Do Children Lie? 7 Tips to Guide Children to Tell Truth

ASIYETH HAFISA
Msc (psychology), NLP
Psychologist
@Islaah Center for Psychological Wellness

‘Johnny … Telling Lies …’ ‘No Dad …’ Even the child who was about to start talking shows about telling lies through rhymes. How did innocent children start lying until then? If children are little older, they will often lie. If parents can understand why children lie, they can bring out the truth.

Why do children lie?
Most of the parents think that children tell lies to achieve things they want and to avoid the fights and punishments. But these are common intuitions. There are obvious reasons why children not telling the truth.

To test the new behavior
The children would love to experiment on parent’s expression by saying they have done something which in reality not done by them. So the children also think that if they get any benefit by saying so.

To boost self-esteem and gain recognition
Children who lack self-esteem are more likely to impress themselves in the eyes of others end up in saying big lies. When an eighth grader says he did incredible things, all his friends will be amazed and he will be seen as a hero. For that purpose they tell lies.

To hide problems
When they are reluctant to get up early and go to school, the reason given by the children is It could be something like ‘I couldn’t sleep well last night’ or a stomach ache or a headache. Laziness or fear of facing teachers may be the reason.

Speaking before thinking
What was done would be fake. Lies may have been told about it. But then, if someone asks about it, without remembering the lies told earlier, without further ado, children will tell one lie after another. So we can find the lies.

Motivation to tell innocent lies
It is the parents who persuade their children to tell innocent lies. In some cases, parents support their children to tell such lies. From the moment they realize that there is nothing wrong with telling such petty lies, they lie on their own.

What parents should do to their lying children?
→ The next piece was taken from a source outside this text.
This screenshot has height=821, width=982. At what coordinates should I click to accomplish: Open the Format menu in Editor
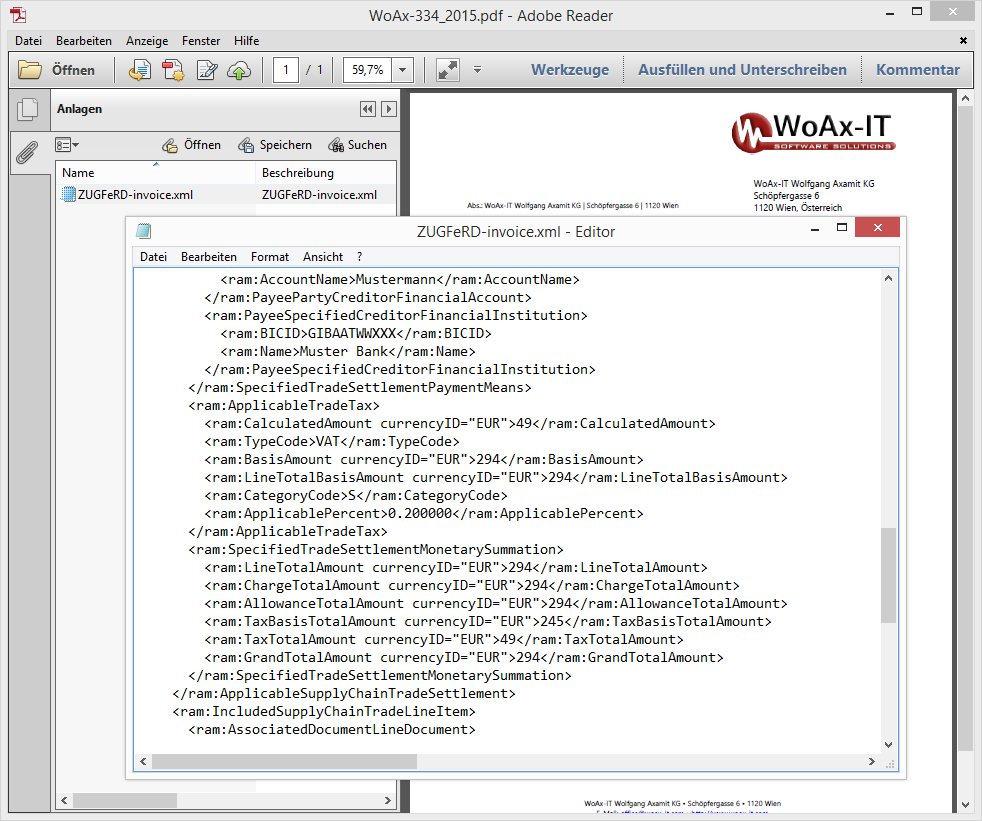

The first step is to understand what kind of lies children are telling and under what circumstances. It is important to note that whether this bring changes to the behavior of the children. Listen to the advice of psychologists to deal with the lying habit of children:

    • What you are saying is a lie. Open up and say calmly that we know nothing like that has happened.
    • Discipline in moderation will make things more transparent.
    • If the child lied that he got higher marks in the exam (If you are convinced of that) don’t try to compliment and pamper too much. Just take it as if you believed it. When children get more praise, they try to repeat such lies.
    • The only way to deal with kids who constantly lie about not doing homework is Parents should check their books daily. Do you know about homework if you constantly research what each subject taught each day. With that, children cannot skip homework.
    • Justify their part by lying without admitting that they have done something wrong to other children, Children should be told in peace that it is wrong and that the child should be forgiven.
    • No matter what they bring home as a gift, Call the person whom they have told the gift was given and talk as usual, find out if what the child said is true.
    • If the child is found to be using alcohol or other intoxicants without making things worse by punishing, seek a good counselor for counseling or treatment from a related doctor.

Excessive discipline and punitive measures are not the solution to stop lying. You have to deal with things with restraint and formula. If you over-praise or appreciate anything that kids do, to always get those approvals, Children will continue to tell innocent lies about things they do not deserve.